Dal Chianti al Brunello

Due simboli di una regione che devono le loro origini al barone Bettino Ricasoli e allo scrittore Clemente Santi

Città, borghi, casali, torri, pievi. E ancora ulivi e vigneti sparsi tra filari di cipressi: è la Toscana del Chianti, dove Gaiole, Greve, Castellina, Radda fanno da corona a quel Castello di Brolio, dal 1300 feudo dei Ricasoli. Al barone Bettino – che sarà poi primo ministro nel Regno d’Italia – spetta la paternità del Chianti, quando nella prima metà dell’Ottocento, a soli 29 anni, scelse di dedicarsi alla cura delle sue terre.
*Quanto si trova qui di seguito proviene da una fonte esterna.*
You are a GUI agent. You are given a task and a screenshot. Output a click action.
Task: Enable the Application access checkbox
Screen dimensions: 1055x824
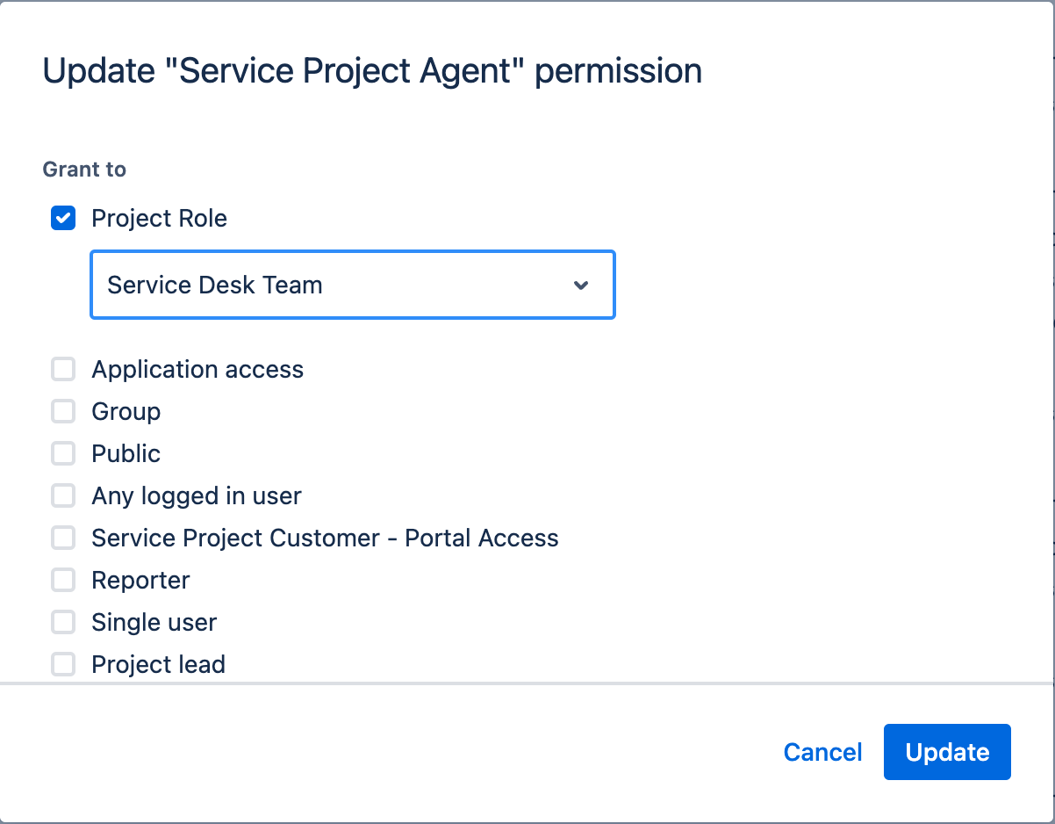tap(63, 370)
Convinto che . Di Chianti si faceva consumo nelle taverne e in occasione dei mercati, ma era un vino senza qualità e soprattutto privo di carattere. Ricasoli, grazie a sapienti uvaggi – Sangiovese per tre quarti, poi Canaiolo Nero, Trebbiano e Malvasia – riesce a conferirgli quel sentore di viola-mammola, che ne consacrerà i futuri destini.

Le due grandi aree del Chianti sono la fiorentina e la senese. Impegnate per decenni in un diretto confronto fra i due rispettivi consorzi, quello del Putto e quello del Gallo Nero. Poi entrambi hanno superato ogni conflittualità, grazie al riconoscimento della Docg.
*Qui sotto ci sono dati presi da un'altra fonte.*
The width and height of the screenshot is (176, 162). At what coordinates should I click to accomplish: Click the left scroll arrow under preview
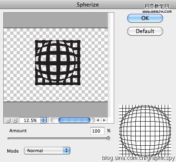pos(98,120)
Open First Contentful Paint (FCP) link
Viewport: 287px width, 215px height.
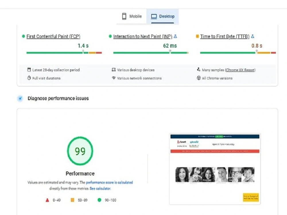[x=53, y=37]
Il primo in assoluto a ottenere tale denominazione è stato nel 1980 il Brunello di Montalcino, uno dei vini italiani più conosciuti nel mondo, che prende il nome dal Comune a sud di Siena. Il territorio è costituito da una sola grande collina, a forma quasi quadrata, chiusa da tre fiumi, Ombrone, Asso e Orcia ed è un vino che da sempre nasce in vigna.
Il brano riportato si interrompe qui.